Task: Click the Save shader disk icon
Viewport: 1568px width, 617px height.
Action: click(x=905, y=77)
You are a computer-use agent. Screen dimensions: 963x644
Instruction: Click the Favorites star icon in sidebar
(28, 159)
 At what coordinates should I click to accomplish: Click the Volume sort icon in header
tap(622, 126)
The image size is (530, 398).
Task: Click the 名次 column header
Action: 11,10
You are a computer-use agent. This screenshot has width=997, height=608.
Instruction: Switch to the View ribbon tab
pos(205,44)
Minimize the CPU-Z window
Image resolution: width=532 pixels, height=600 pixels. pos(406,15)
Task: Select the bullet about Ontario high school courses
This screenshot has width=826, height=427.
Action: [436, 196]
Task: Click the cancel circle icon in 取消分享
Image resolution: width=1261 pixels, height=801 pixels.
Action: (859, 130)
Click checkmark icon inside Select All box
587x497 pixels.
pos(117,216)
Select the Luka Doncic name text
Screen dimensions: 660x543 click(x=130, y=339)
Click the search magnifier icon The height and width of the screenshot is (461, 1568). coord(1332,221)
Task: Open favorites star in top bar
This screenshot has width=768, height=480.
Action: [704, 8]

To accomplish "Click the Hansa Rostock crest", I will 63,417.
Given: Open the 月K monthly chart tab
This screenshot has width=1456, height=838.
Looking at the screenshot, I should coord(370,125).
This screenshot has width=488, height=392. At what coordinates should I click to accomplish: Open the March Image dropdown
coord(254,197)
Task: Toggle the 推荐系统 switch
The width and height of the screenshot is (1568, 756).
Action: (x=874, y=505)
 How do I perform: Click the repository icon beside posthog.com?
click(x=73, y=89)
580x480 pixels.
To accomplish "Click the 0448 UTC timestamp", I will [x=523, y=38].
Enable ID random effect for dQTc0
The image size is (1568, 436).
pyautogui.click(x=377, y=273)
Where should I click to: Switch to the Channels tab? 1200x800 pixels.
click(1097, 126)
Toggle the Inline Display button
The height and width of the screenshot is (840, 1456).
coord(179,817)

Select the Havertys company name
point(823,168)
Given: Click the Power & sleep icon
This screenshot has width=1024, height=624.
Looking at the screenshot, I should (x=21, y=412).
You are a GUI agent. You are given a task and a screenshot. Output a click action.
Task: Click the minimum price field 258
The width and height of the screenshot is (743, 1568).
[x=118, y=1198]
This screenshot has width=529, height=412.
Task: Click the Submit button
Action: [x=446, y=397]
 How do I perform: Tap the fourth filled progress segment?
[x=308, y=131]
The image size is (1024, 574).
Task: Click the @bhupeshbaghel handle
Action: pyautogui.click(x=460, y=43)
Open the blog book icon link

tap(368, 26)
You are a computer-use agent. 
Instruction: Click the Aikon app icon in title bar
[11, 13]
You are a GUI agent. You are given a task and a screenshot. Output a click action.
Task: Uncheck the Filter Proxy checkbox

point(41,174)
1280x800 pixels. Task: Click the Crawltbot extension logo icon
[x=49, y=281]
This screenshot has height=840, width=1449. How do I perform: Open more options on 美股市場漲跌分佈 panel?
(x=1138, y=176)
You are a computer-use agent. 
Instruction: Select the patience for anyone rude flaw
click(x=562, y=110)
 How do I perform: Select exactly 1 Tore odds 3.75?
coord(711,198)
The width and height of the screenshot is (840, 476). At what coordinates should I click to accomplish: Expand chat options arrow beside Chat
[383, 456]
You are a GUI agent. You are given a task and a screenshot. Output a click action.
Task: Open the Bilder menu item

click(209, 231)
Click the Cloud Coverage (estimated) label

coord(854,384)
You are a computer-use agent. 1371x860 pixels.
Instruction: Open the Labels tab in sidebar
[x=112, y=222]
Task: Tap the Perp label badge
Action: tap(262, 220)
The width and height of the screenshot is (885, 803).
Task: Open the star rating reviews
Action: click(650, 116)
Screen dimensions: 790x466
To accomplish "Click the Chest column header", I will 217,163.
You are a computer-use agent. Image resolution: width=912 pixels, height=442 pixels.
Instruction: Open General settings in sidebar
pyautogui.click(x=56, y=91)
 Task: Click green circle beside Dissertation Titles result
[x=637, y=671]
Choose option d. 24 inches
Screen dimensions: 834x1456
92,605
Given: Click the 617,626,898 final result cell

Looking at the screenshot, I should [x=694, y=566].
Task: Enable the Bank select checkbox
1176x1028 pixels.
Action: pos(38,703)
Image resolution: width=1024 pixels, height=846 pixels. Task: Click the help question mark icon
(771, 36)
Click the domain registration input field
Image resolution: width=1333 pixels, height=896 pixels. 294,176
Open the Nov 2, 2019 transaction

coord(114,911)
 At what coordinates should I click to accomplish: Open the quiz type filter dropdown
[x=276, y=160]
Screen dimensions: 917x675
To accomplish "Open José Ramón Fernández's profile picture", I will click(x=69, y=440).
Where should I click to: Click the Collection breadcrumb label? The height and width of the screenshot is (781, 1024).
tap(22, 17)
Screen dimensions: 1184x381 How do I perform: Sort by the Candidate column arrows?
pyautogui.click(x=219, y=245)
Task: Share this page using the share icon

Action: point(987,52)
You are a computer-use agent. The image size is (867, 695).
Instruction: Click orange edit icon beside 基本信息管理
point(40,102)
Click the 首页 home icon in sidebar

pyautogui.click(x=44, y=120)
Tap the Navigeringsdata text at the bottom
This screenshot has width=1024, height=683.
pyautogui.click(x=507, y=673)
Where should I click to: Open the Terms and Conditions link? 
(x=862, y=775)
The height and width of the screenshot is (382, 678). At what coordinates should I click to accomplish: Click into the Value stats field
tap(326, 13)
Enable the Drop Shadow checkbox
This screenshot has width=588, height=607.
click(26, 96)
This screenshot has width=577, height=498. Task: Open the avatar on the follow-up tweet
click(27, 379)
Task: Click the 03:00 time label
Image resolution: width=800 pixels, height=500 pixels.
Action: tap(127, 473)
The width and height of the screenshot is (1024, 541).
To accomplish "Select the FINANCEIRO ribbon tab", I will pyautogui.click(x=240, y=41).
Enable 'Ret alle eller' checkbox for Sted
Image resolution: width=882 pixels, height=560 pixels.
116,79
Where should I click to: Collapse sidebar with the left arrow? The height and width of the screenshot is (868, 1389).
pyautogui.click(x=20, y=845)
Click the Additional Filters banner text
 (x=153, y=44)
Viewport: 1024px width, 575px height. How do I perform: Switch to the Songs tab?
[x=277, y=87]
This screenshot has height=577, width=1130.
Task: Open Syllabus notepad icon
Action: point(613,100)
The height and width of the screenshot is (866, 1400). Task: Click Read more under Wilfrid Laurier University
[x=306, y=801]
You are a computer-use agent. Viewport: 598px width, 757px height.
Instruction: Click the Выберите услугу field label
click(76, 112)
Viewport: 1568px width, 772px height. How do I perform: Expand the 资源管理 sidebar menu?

+ + + +

Every record shown above must be echoed exactly.

Task: Click the Save shader disk icon
Viewport: 1568px width, 617px height.
Action: click(x=905, y=77)
You are a computer-use agent. Screen dimensions: 963x644
Instruction: Click the Favorites star icon in sidebar
(28, 159)
 At what coordinates should I click to accomplish: Click the Volume sort icon in header
tap(622, 126)
The image size is (530, 398).
Task: Click the 名次 column header
Action: 11,10
You are a computer-use agent. This screenshot has width=997, height=608.
Instruction: Switch to the View ribbon tab
pos(205,44)
Minimize the CPU-Z window
Image resolution: width=532 pixels, height=600 pixels. pos(406,15)
Task: Select the bullet about Ontario high school courses
This screenshot has width=826, height=427.
Action: [436, 196]
Task: Click the cancel circle icon in 取消分享
Image resolution: width=1261 pixels, height=801 pixels.
Action: (859, 130)
Click checkmark icon inside Select All box
587x497 pixels.
pos(117,216)
Select the Luka Doncic name text
Screen dimensions: 660x543 click(x=130, y=339)
Click the search magnifier icon The height and width of the screenshot is (461, 1568). coord(1332,221)
Task: Open favorites star in top bar
This screenshot has width=768, height=480.
Action: [704, 8]

To accomplish "Click the Hansa Rostock crest", I will 63,417.
Given: Open the 月K monthly chart tab
This screenshot has width=1456, height=838.
Looking at the screenshot, I should coord(370,125).
This screenshot has width=488, height=392. At what coordinates should I click to accomplish: Open the March Image dropdown
coord(254,197)
Task: Toggle the 推荐系统 switch
The width and height of the screenshot is (1568, 756).
Action: (x=874, y=505)
 How do I perform: Click the repository icon beside posthog.com?
click(x=73, y=89)
580x480 pixels.
To accomplish "Click the 0448 UTC timestamp", I will [x=523, y=38].
Enable ID random effect for dQTc0
The image size is (1568, 436).
pyautogui.click(x=377, y=273)
Where should I click to: Switch to the Channels tab? 1200x800 pixels.
click(1097, 126)
Toggle the Inline Display button
The height and width of the screenshot is (840, 1456).
coord(179,817)

Select the Havertys company name
point(823,168)
Given: Click the Power & sleep icon
This screenshot has width=1024, height=624.
Looking at the screenshot, I should (x=21, y=412).
You are a GUI agent. You are given a task and a screenshot. Output a click action.
Task: Click the minimum price field 258
The width and height of the screenshot is (743, 1568).
[x=118, y=1198]
This screenshot has width=529, height=412.
Task: Click the Submit button
Action: [x=446, y=397]
 How do I perform: Tap the fourth filled progress segment?
[x=308, y=131]
The image size is (1024, 574).
Task: Click the @bhupeshbaghel handle
Action: pyautogui.click(x=460, y=43)
Open the blog book icon link

tap(368, 26)
You are a computer-use agent. 
Instruction: Click the Aikon app icon in title bar
[11, 13]
You are a GUI agent. You are given a task and a screenshot. Output a click action.
Task: Uncheck the Filter Proxy checkbox

point(41,174)
1280x800 pixels. Task: Click the Crawltbot extension logo icon
[x=49, y=281]
This screenshot has height=840, width=1449. How do I perform: Open more options on 美股市場漲跌分佈 panel?
(x=1138, y=176)
You are a computer-use agent. 
Instruction: Select the patience for anyone rude flaw
click(x=562, y=110)
 How do I perform: Select exactly 1 Tore odds 3.75?
coord(711,198)
The width and height of the screenshot is (840, 476). At what coordinates should I click to accomplish: Expand chat options arrow beside Chat
[383, 456]
You are a GUI agent. You are given a task and a screenshot. Output a click action.
Task: Open the Bilder menu item

click(209, 231)
Click the Cloud Coverage (estimated) label

coord(854,384)
You are a computer-use agent. 1371x860 pixels.
Instruction: Open the Labels tab in sidebar
[x=112, y=222]
Task: Tap the Perp label badge
Action: tap(262, 220)
The width and height of the screenshot is (885, 803).
Task: Open the star rating reviews
Action: click(650, 116)
Screen dimensions: 790x466
To accomplish "Click the Chest column header", I will 217,163.
You are a computer-use agent. Image resolution: width=912 pixels, height=442 pixels.
Instruction: Open General settings in sidebar
pyautogui.click(x=56, y=91)
 Task: Click green circle beside Dissertation Titles result
[x=637, y=671]
Choose option d. 24 inches
Screen dimensions: 834x1456
92,605
Given: Click the 617,626,898 final result cell

Looking at the screenshot, I should [x=694, y=566].
Task: Enable the Bank select checkbox
1176x1028 pixels.
Action: pos(38,703)
Image resolution: width=1024 pixels, height=846 pixels. Task: Click the help question mark icon
(771, 36)
Click the domain registration input field
Image resolution: width=1333 pixels, height=896 pixels. 294,176
Open the Nov 2, 2019 transaction

coord(114,911)
 At what coordinates should I click to accomplish: Open the quiz type filter dropdown
[x=276, y=160]
Screen dimensions: 917x675
To accomplish "Open José Ramón Fernández's profile picture", I will click(x=69, y=440).
Where should I click to: Click the Collection breadcrumb label? The height and width of the screenshot is (781, 1024).
tap(22, 17)
Screen dimensions: 1184x381 How do I perform: Sort by the Candidate column arrows?
pyautogui.click(x=219, y=245)
Task: Share this page using the share icon

Action: point(987,52)
You are a computer-use agent. The image size is (867, 695).
Instruction: Click orange edit icon beside 基本信息管理
point(40,102)
Click the 首页 home icon in sidebar

pyautogui.click(x=44, y=120)
Tap the Navigeringsdata text at the bottom
This screenshot has width=1024, height=683.
pyautogui.click(x=507, y=673)
Where should I click to: Open the Terms and Conditions link? 
(x=862, y=775)
The height and width of the screenshot is (382, 678). At what coordinates should I click to accomplish: Click into the Value stats field
tap(326, 13)
Enable the Drop Shadow checkbox
This screenshot has width=588, height=607.
click(26, 96)
This screenshot has width=577, height=498. Task: Open the avatar on the follow-up tweet
click(27, 379)
Task: Click the 03:00 time label
Image resolution: width=800 pixels, height=500 pixels.
Action: tap(127, 473)
The width and height of the screenshot is (1024, 541).
To accomplish "Select the FINANCEIRO ribbon tab", I will pyautogui.click(x=240, y=41).
Enable 'Ret alle eller' checkbox for Sted
Image resolution: width=882 pixels, height=560 pixels.
116,79
Where should I click to: Collapse sidebar with the left arrow? The height and width of the screenshot is (868, 1389).
pyautogui.click(x=20, y=845)
Click the Additional Filters banner text
 (x=153, y=44)
Viewport: 1024px width, 575px height. How do I perform: Switch to the Songs tab?
[x=277, y=87]
This screenshot has height=577, width=1130.
Task: Open Syllabus notepad icon
Action: point(613,100)
The height and width of the screenshot is (866, 1400). Task: Click Read more under Wilfrid Laurier University
[x=306, y=801]
You are a computer-use agent. Viewport: 598px width, 757px height.
Instruction: Click the Выберите услугу field label
click(76, 112)
Viewport: 1568px width, 772px height. How do I perform: Expand the 资源管理 sidebar menu?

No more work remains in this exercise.